Economy-Water -This category refers to productive functions and go beyond the levels of proficiency for a decent life.  In fact, this is a vast area of discussion.  Once the water supply for human consumption is assured, the rest is open to debate.  Contributing to water scarcity are the construction of immense infrastructure for transport and electricity production and the use of water in agriculture (and indirectly on livestock which is fed through crops and fibre).  Water scarcity is also increased through disproportionate and irresponsible consumption, leading to the incorporation of the market logic as a regulator for a scarce resource.  The lucrative business of bottled water would be its more clear appearance.  Economy-water struggles between the supposed market efficiency and the real need to protect the common good.

Crime-Water – When water becomes the instrument for illegal activities such as waste disposal, pollution, or illicit extraction, the legal systems must be developed to address these situations and both the administration and the judicial systems should be capable of enforcing the law.

If these five areas can be identified as a framework for a moral debate on water, two additional perspectives are necessary for this analysis:

The first relates to water management.  We are immersed in a debate between privatization and deregulation.  In the first case, the state would retain the ultimate responsibility but management is entrusted to private companies.  It is not clear whether this privatization is really more efficient.  In the case of deregulation, the state steps back, removes the “common good” description to water, and turns water into a commodity. The implications are easy to imagine.

A deeper perspective behind this whole debate is the need for our society to be increasingly involved in the supervision and management of the common good.  Water management is one of the clearest examples of the need for involvement of civil society.  Being a primary good, it makes the idea easier to grasp.

The current crisis is showing that the banking system should also be subject to much civil society control.  In the case of Europe, it is encouraging to see that when society is directly asked, she rejects that water can be privatized.  This is the case of the referendum held in Italy in June 2011 wherein a large group of civil society organizations, many of them Christian, united  to reject the proposal of privatization made by the government.

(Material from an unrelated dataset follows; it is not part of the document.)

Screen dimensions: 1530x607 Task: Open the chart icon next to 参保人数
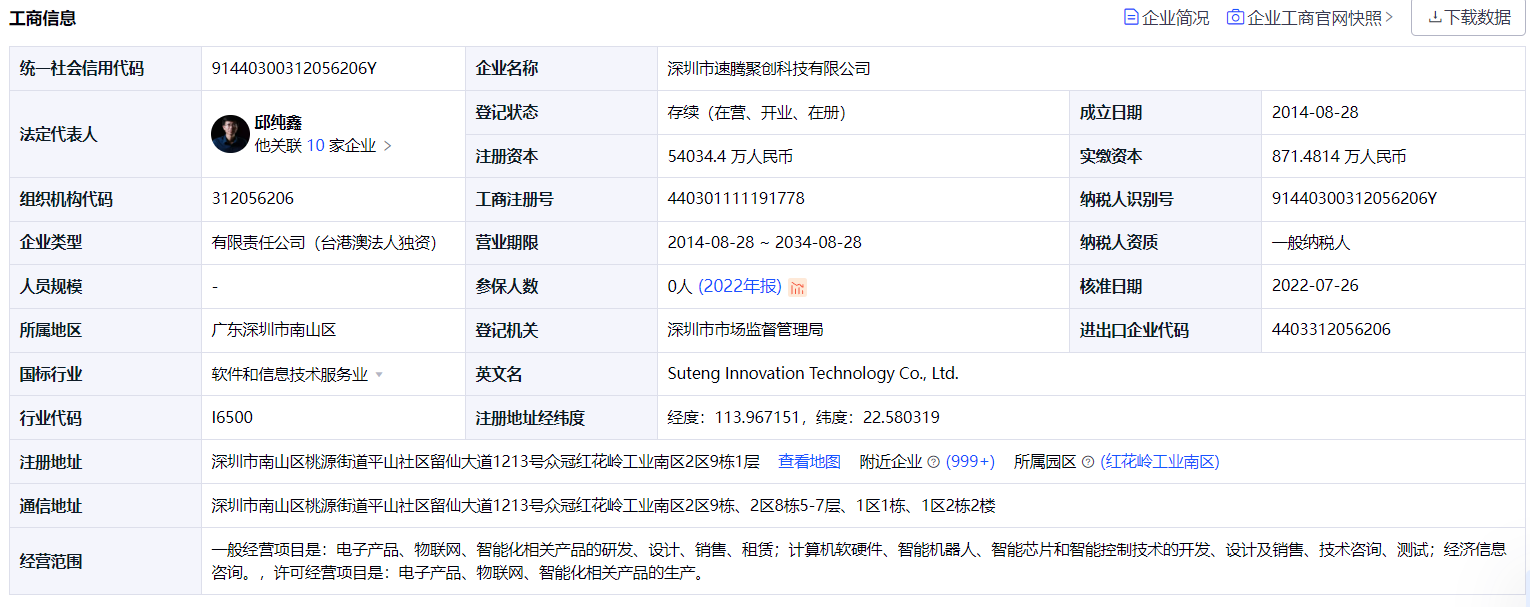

Another interesting example is the first European Citizens’ Initiative (ECI), a sophisticated system of participation of people in the EU where an issue can be put on the European political agenda by collecting one million signatures from at least seven different European Union member states.  The ECI, targeting two million signatures by September, is “taking up the challenge to get implementation of the human right to water and sanitation, get a public debate going, and shift the focus of European water policy” so that human right is central, opposing the privatization of water within the European Union.

All these bring new hope to a much more democratic governance.